Cet impératif vaut aux trois étages que le Pacte civique identifie : les comportements personnels, le fonctionnement des organisations et celui des institutions et politiques publiques, chacun dans leur ordre propre. Pour cheminer dans ces directions, nous avons besoin bien sûr de travail personnel pour forger nos convictions à travers nos recherches. C’est une condition essentielle, mais non suffisante.
Nous avons tous besoin, également, de discussions, de dialogues, de débats, de délibérations, de concertations, de controverses, ces échanges avec autrui favorisant nos prises de conscience, nos discernements et la poursuite de nos cheminements. A cet effet, il faut souligner l’importance de groupes dont les membres se respectent, s’écoutent et osent une parole libre qui permet de mettre gratuitement au service des autres nos expériences, nos argumentations et nos convictions. Ceci exige à la fois attention à l’autre, disponibilité à l’imprévu, prise en compte de ce qui dérange et ouverture à ce qui vient.

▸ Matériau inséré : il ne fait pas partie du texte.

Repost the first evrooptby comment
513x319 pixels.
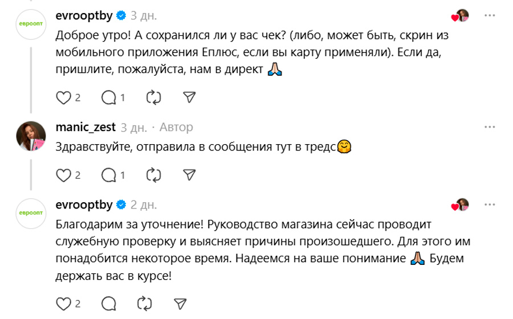pos(153,97)
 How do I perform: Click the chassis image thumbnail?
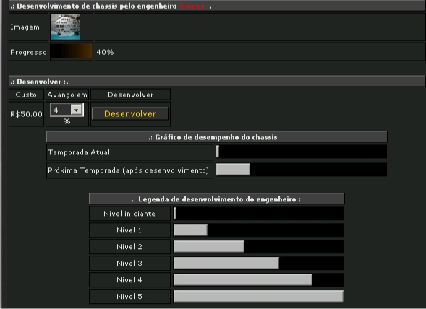66,27
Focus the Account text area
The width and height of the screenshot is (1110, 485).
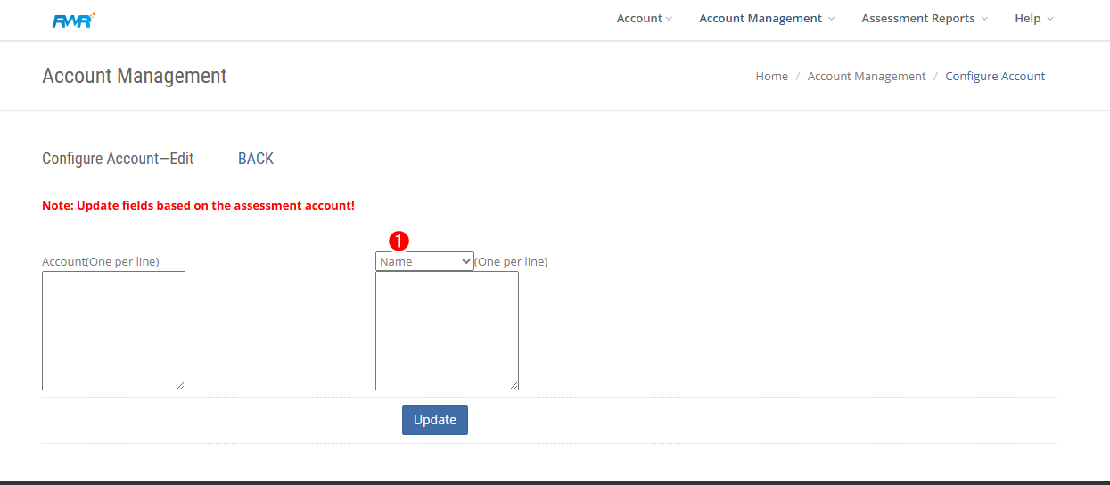click(113, 330)
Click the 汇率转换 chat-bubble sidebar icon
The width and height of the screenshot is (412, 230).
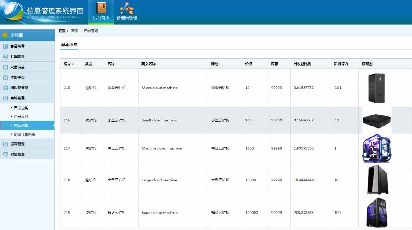(x=5, y=56)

Nos échanges, nourris d’authenticité personnelle et de la dynamique de nos cheminements collectifs, sont créateurs de pensée et porteurs de sens, ce qui permet d’agir pour le bien commun. Ainsi, peu à peu, se construisent des communautés ouvertes qui édifient une culture commune de fraternité, cette valeur si potentiellement puissante de notre culture républicaine et si mal mobilisée. Ainsi peuvent-elles espérer contribuer à inventer un futur désirable pour chacun comme pour tous. Surtout si elles arrivent à s’organiser, à se relier entre elles autour de bases communes suffisantes leur permettant de se faire entendre d’une manière ou d’une autre par des institutions ayant elles-mêmes appris à écouter. C’est entre autres choses la démarche du Pacte civique, même si cette dimension est peu mise en valeur pour l’instant.

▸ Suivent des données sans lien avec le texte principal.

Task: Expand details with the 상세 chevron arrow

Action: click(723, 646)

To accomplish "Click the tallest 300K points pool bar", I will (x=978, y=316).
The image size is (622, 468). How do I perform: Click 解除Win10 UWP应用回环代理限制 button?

Il est donc primordial de susciter et de faire vivre des groupes, des assemblées et des communautés de projets ou de vie qui nous aident à approfondir nos dialogues intérieurs et à discerner grâce à nos débats quelles parts de vérité partager. Comme le disait Margaret Mead, il ne faut pas douter « qu’un petit groupe de gens réfléchis et engagés puisse changer le monde ; en fait, c’est toujours comme ça que ça s’est passé. » Encore faut-il que chacun puisse apporter son impulsion à l’ensemble avec le soutien de tous.